The result is a land use attribute that assigns one land use type to each land unit, accompanied by the realized number of allocated land units and a shadow price per claim, a status flag that indicates whether the allocation is feasible, and the resulting bid price per land unit.

optimality and feasibility

A solution is a feasible assignment, an assignment that violates no claim, with maximum total suitability: no other feasible assignment exists with a higher total suitability.

Such a solution is characterized by a shadow price for each claim, such that allocating each land unit to the type with the highest augmented suitability (its suitability plus the shadow price of the related claim) meets all claim constraints. Shadow prices are raised for claims whose minimum is not yet met and lowered for claims whose maximum is exceeded; they can be interpreted as the market clearing correction on land prices that regional restrictions would cause.

Whether a feasible assignment exists at all can be tested beforehand by the FeasibilityTest, which checks the claims against the number of land units per atomic region. A minimum suitability threshold can exclude land use types from land units with a lower suitability; a strict threshold can turn a problem that passed the FeasibilityTest into one with only an Infeasible Solution.
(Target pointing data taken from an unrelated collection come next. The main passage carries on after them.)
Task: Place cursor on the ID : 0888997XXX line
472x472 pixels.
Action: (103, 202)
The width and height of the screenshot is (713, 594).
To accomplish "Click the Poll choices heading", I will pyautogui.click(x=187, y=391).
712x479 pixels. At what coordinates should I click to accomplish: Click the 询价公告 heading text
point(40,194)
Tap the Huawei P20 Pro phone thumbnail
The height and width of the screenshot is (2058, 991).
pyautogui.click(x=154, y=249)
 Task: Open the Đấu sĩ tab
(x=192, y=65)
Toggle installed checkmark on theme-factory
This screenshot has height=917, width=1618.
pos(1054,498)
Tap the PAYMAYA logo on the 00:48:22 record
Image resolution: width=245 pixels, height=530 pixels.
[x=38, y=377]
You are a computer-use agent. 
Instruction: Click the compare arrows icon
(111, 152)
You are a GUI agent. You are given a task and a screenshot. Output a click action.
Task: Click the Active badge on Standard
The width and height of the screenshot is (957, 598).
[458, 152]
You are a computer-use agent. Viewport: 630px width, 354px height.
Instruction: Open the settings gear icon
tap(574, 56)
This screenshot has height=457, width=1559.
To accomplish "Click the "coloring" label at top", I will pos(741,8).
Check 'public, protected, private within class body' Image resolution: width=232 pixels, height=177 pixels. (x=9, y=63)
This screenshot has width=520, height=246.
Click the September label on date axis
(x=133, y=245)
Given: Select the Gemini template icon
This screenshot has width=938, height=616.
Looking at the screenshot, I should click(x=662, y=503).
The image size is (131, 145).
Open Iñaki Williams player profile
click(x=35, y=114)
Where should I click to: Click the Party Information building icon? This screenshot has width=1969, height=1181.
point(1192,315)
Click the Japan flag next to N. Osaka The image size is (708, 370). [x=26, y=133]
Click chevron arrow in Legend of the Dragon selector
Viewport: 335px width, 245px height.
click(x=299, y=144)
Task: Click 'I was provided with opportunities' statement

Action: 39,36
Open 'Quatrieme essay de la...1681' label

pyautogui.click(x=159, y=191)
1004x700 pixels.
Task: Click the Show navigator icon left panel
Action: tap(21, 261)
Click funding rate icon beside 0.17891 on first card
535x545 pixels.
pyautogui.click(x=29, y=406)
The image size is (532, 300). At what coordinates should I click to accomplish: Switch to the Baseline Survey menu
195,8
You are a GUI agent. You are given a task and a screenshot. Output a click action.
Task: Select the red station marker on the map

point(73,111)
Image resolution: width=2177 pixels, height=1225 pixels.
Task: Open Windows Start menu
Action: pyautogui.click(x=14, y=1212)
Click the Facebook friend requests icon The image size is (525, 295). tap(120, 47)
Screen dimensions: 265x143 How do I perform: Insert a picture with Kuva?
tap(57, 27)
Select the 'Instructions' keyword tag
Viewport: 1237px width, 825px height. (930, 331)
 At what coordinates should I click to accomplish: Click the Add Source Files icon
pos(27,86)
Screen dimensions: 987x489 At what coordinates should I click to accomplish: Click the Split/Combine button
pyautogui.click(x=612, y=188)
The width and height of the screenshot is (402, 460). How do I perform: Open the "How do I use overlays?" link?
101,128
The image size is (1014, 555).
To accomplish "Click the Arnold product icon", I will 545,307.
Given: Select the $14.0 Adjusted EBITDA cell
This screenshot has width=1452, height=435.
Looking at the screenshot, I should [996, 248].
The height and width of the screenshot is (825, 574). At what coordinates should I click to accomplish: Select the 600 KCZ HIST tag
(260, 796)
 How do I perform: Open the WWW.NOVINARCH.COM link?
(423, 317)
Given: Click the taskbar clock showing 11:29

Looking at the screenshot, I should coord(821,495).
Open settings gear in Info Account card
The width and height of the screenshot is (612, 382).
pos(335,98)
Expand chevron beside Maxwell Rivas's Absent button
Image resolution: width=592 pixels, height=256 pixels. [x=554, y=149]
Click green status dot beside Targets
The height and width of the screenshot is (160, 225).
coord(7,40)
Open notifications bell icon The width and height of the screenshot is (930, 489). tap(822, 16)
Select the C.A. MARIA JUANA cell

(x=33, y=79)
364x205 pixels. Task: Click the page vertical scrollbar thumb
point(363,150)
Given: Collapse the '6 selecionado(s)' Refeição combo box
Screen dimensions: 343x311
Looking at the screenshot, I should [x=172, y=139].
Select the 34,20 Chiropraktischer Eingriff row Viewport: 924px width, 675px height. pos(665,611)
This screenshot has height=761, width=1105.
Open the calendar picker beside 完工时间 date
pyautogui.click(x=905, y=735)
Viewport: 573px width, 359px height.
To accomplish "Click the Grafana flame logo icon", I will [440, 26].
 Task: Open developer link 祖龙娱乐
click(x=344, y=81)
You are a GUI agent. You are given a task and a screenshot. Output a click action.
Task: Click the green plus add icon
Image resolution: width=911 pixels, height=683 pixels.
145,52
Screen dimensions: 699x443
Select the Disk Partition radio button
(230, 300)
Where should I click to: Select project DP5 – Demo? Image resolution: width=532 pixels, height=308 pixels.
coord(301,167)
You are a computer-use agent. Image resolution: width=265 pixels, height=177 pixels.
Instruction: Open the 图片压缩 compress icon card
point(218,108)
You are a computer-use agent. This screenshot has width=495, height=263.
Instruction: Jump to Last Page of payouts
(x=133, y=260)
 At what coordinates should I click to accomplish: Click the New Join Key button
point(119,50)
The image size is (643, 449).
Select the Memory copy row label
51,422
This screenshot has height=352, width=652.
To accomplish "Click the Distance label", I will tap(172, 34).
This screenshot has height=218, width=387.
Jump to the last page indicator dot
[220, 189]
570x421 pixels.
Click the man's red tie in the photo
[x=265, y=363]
If no feasible assignment exists, the discrete_alloc function reports which claims were violated.

algorithm

The GeoDMS implementation finds the shadow prices by sampling and scaling: it starts from a downscaled version of the problem and, during each scale up, adjusts the prices where claims are violated, using priority queues of the cheapest reallocation options between pairs of claims. This makes the expected time complexity O(n * k) for n land units and k claims. Equal suitabilities are resolved deterministically by virtual perturbation. See the discussion in discrete_alloc for a more detailed description, and Algorithmic techniques for other techniques used in the GeoDMS.